I don’t have much time to structure this text more.
As intro, I finish in Sept my PhD in the field of programming language theory and somewhat theoretical computer science. As side project I do research in scaling problems in server systems and research on measuring performance.
A few pointers. Amazon AWS was mentioned a few times. Have you speed checked the cost of virtualization? Because this idea might sound strange from one point. Taking my server examples, the virtualization penalty might be at least 80% less performance on virtualized hardware. So running on AWS would need at least 32 to 64 to compete against a fast 4 core in the web server example.

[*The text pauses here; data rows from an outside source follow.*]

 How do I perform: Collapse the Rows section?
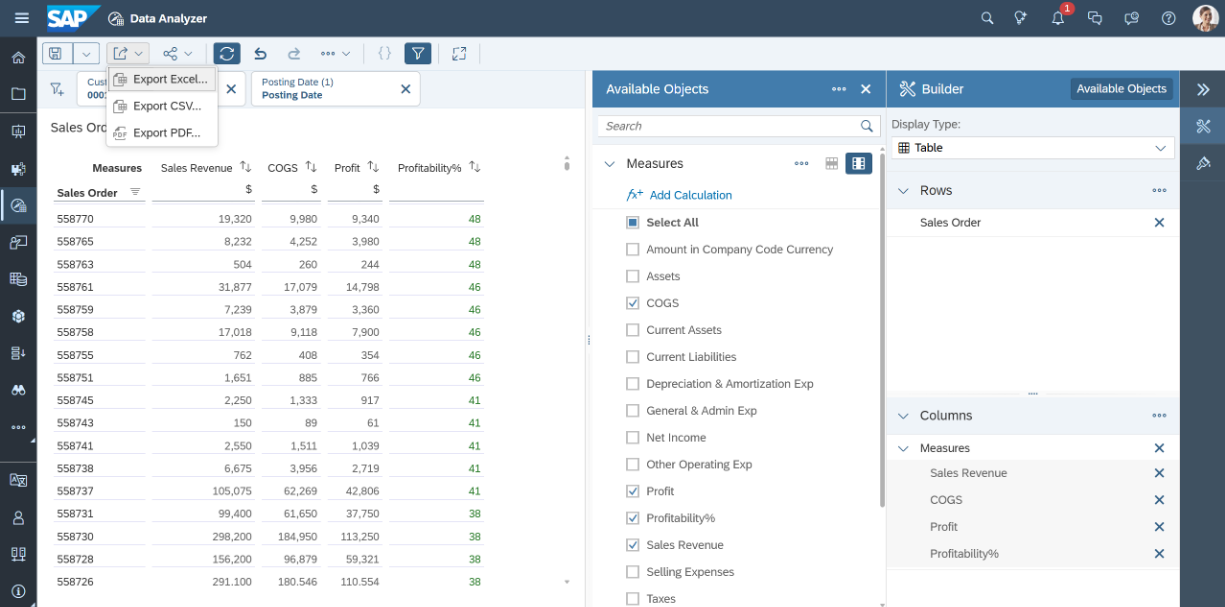tap(903, 191)
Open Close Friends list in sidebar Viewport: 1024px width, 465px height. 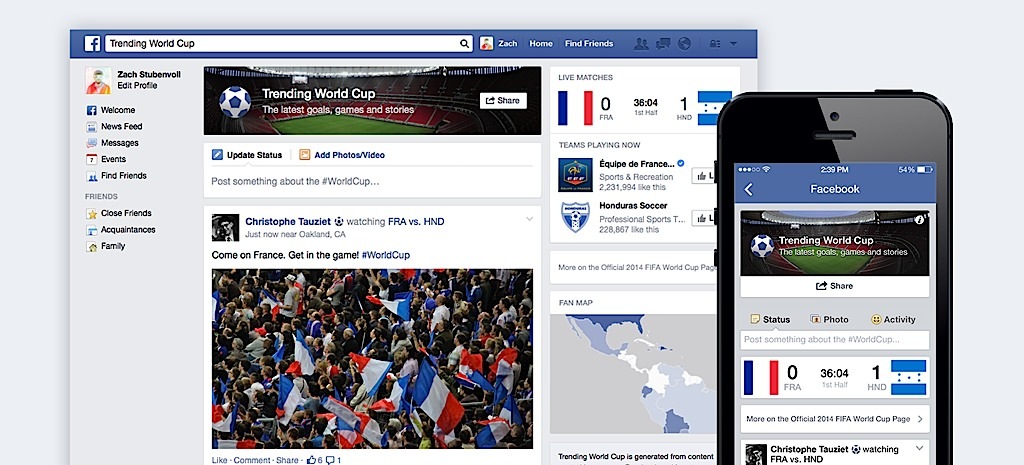tap(119, 214)
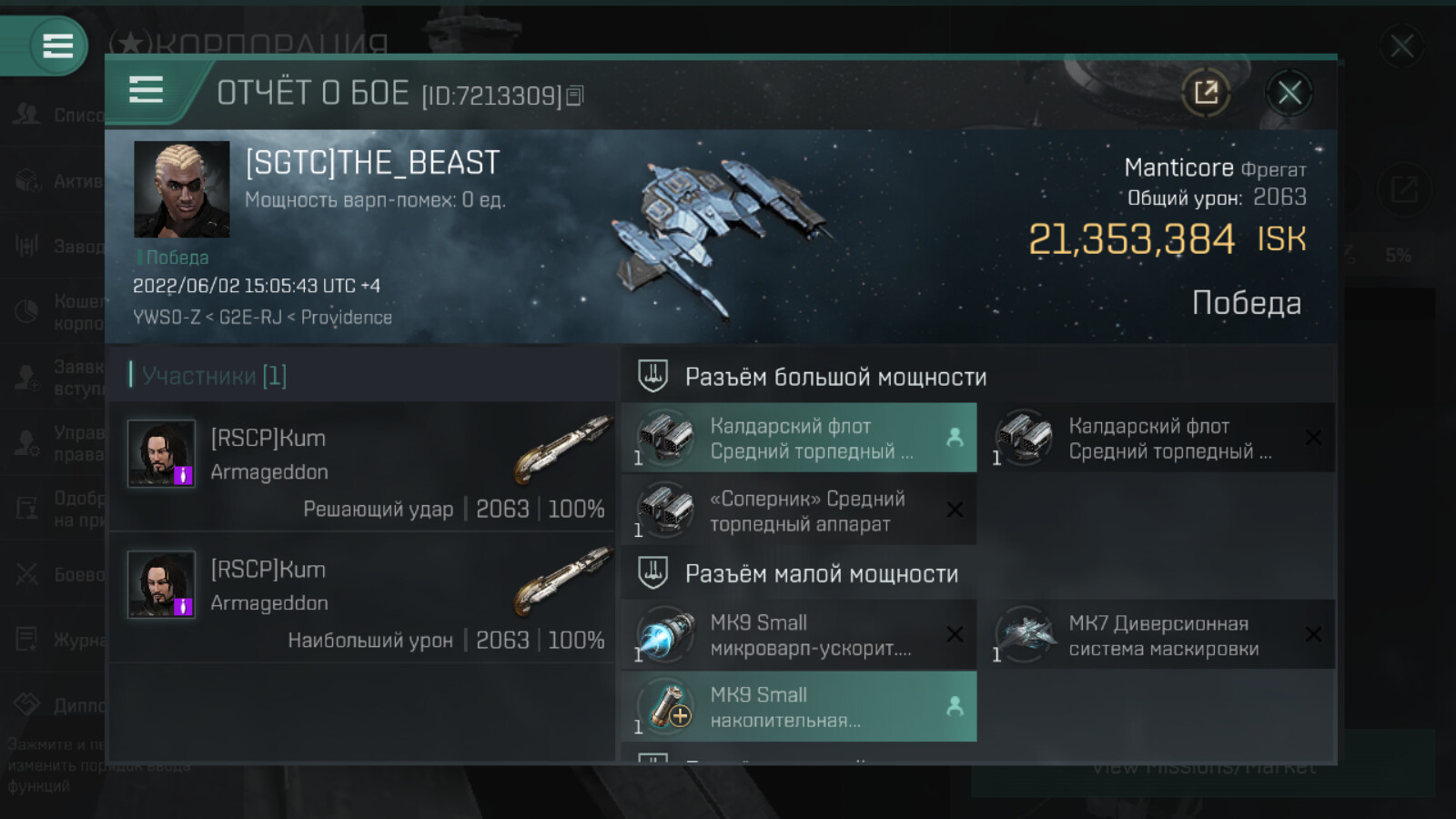This screenshot has height=819, width=1456.
Task: Close the battle report window
Action: point(1289,92)
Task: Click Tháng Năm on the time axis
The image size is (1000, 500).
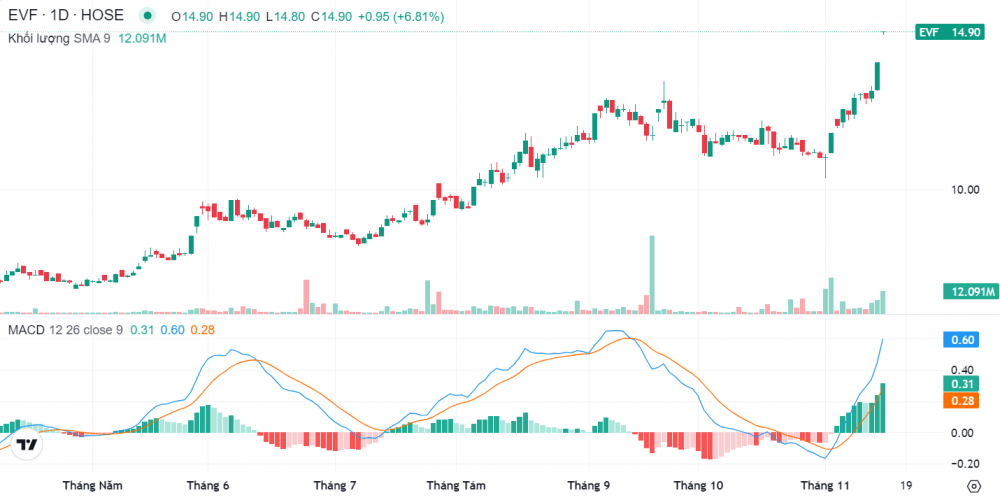Action: [x=92, y=486]
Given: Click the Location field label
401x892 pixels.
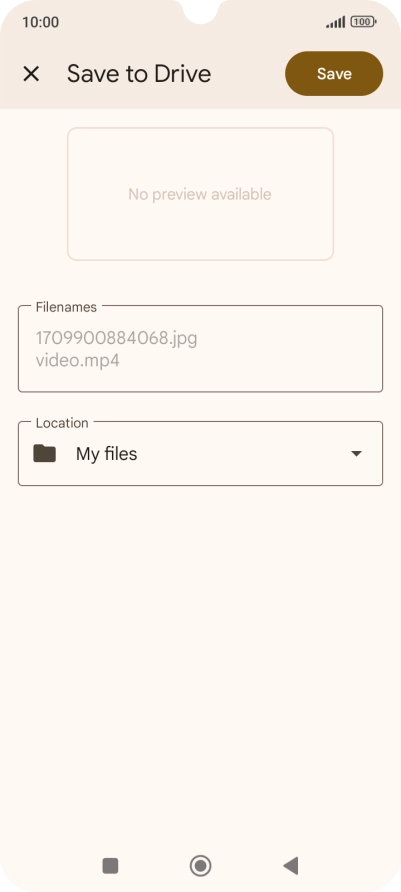Looking at the screenshot, I should [x=62, y=423].
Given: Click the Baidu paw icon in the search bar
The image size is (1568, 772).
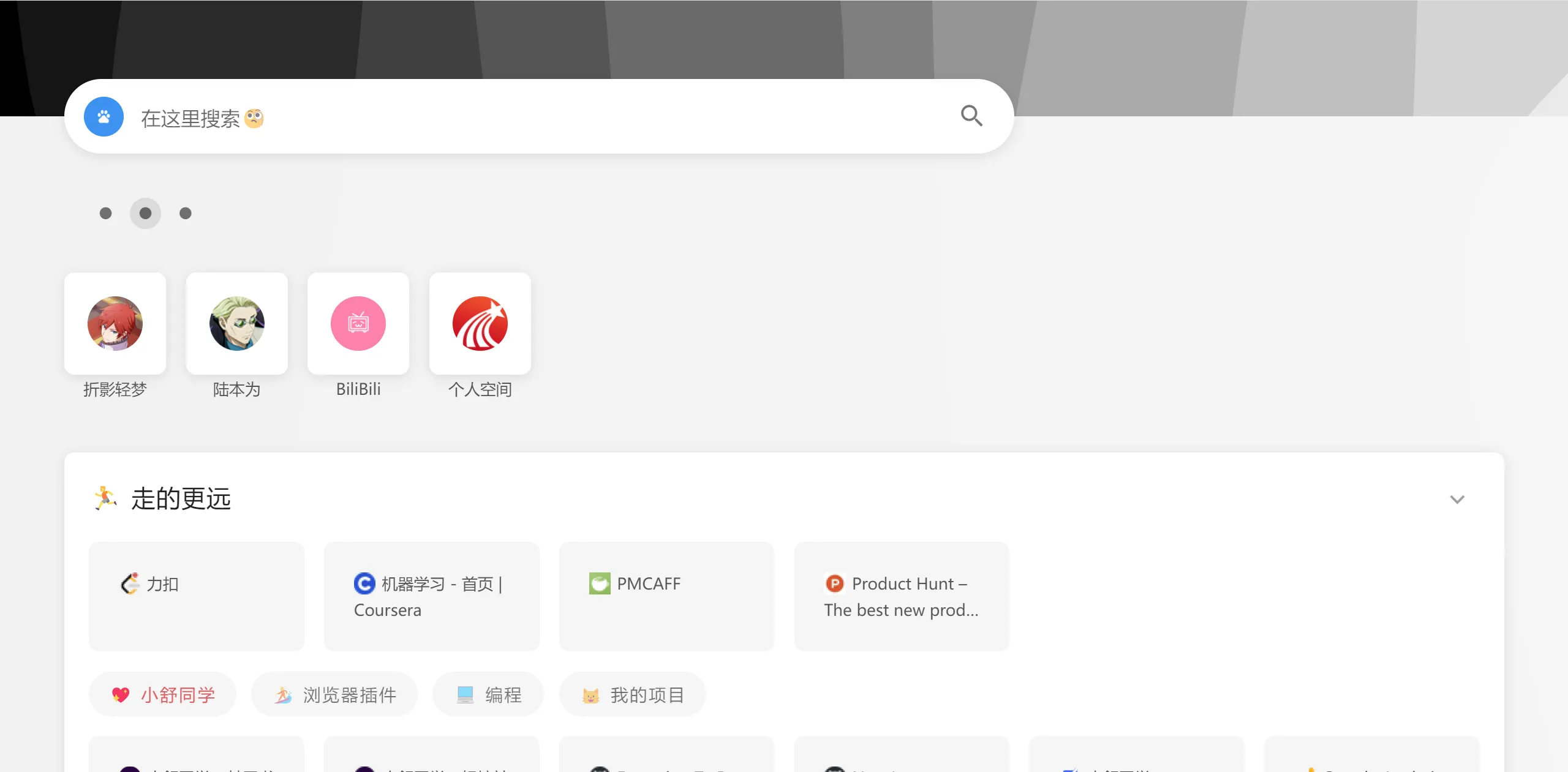Looking at the screenshot, I should pyautogui.click(x=103, y=116).
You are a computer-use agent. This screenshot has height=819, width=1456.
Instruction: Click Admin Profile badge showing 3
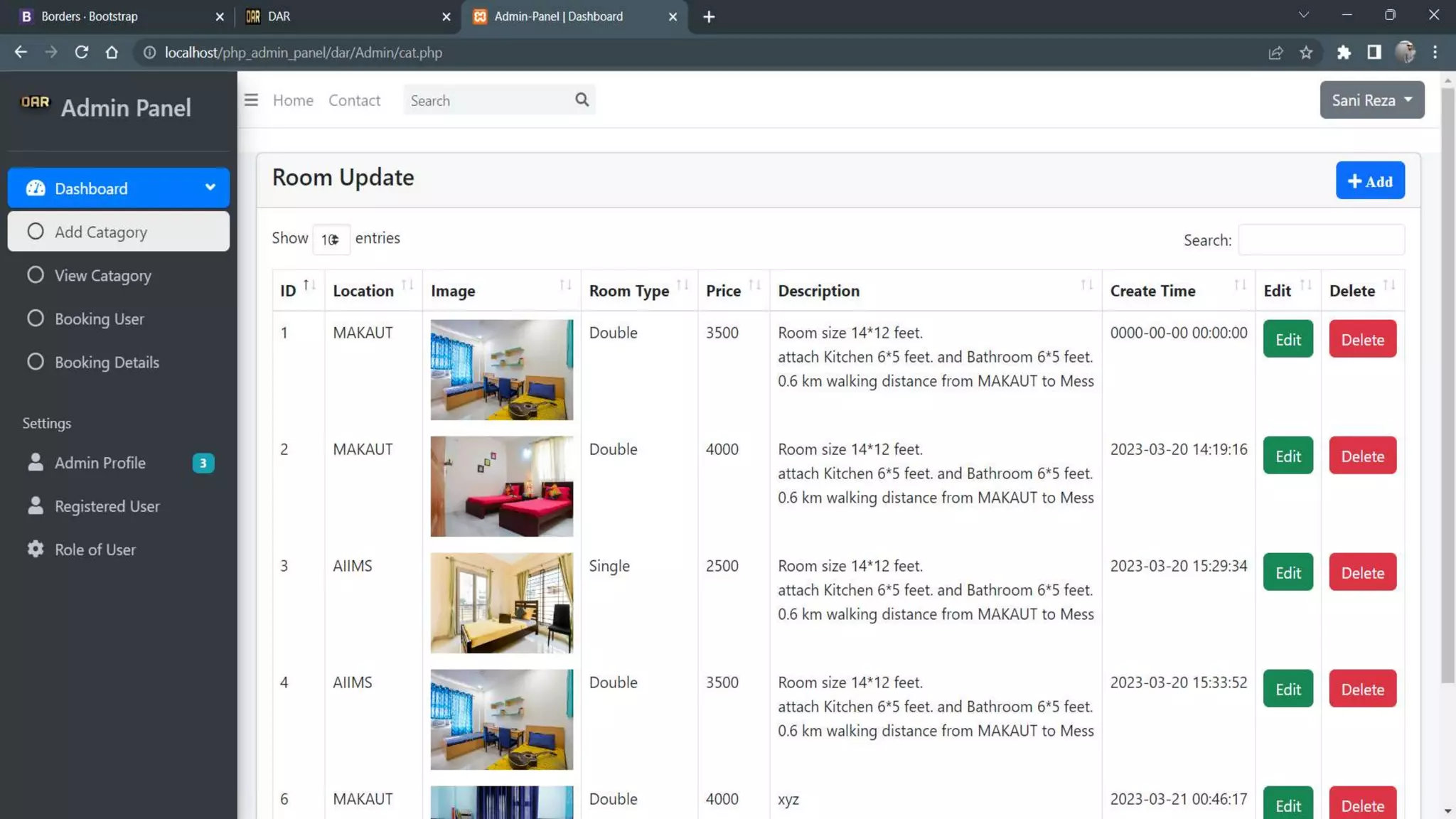click(x=203, y=464)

I don’t have the overhead for mathematica.
The kind of problem is that in the 70ies to now the performance (amount of transistors, speed) followed mostly moore's law while memory speed lags a factor 1000 behind. So the question is less of cores than of memory speed. And if memory speed speed is the limiting factor, it’s main memory, caches and memory bus regarding the inter CPU communication.
Just an example that is clear but sounds paradoxical at the same time. If you have an application that runs on 2 or 4 core machine, run the same application of 32 core and on a 64 core machine. You would expect that the 2 or 4 core is the fastest, then the 32 core and the slowest would be the 64 core machine. This is because the clock speed is significantly slower on the 32 core machine so the 2 or 4 core machine wins if the application doesn’t scale well in the number of cores. The inter core overhead, interrupts, etc., is so much an overhead on the 64 core machine that the 32 machine is, of course, much faster than the 64 core machine.
So, if you run your mathematica code and turn of 1 to 8 threads, do you get a linear line for the first 4 threads? What is the performance gain of turning hyperthreading on or off? If the latter is a 5% to 8% increase, then a 4 core machine with hyper threading will beat a 8 core machine probably. And in this case just order a 7700k intel chip and run it with 4.7 Ghz. With fast RAM that machine costs you 750 USD (or 700 in EUR) and you order it on amazon (or newegg).
How big is your data set? I assume quite small such as 2 to 10GB? In performance terms 10GB is read in 1 second, if you data set is that large.
And also the thread would be clearer if you said what are the speed benefits to you. I have to guess faster development and debugging times, as if you make more money from speed you would not use old hardware by now. (Also what is current memory speed and exact CPU, then it would be clearer how much speed benefit you get from a 7700k chip.)
How much faster is mathematica on windows than on linux? If it is about the same speed, linux benefits in great length regarding the freedom what you can do with the kernel and OS configuration (just think of booting windows to a RAM disk vs. linux).
It might be beneficial to solve your problem by creating your own custom language / domain specific language (DSL) to solve your problem. Then you compile that code to mathematica. And if you need speed later, you compile our DSL to a cuda / GPU DSL (or c code). You just write difference compiles to all the options (or better get someone to write those). This might have potential for a number of reasons (you can always test your software on mathematica and compare results in case your super optimization code has a bug).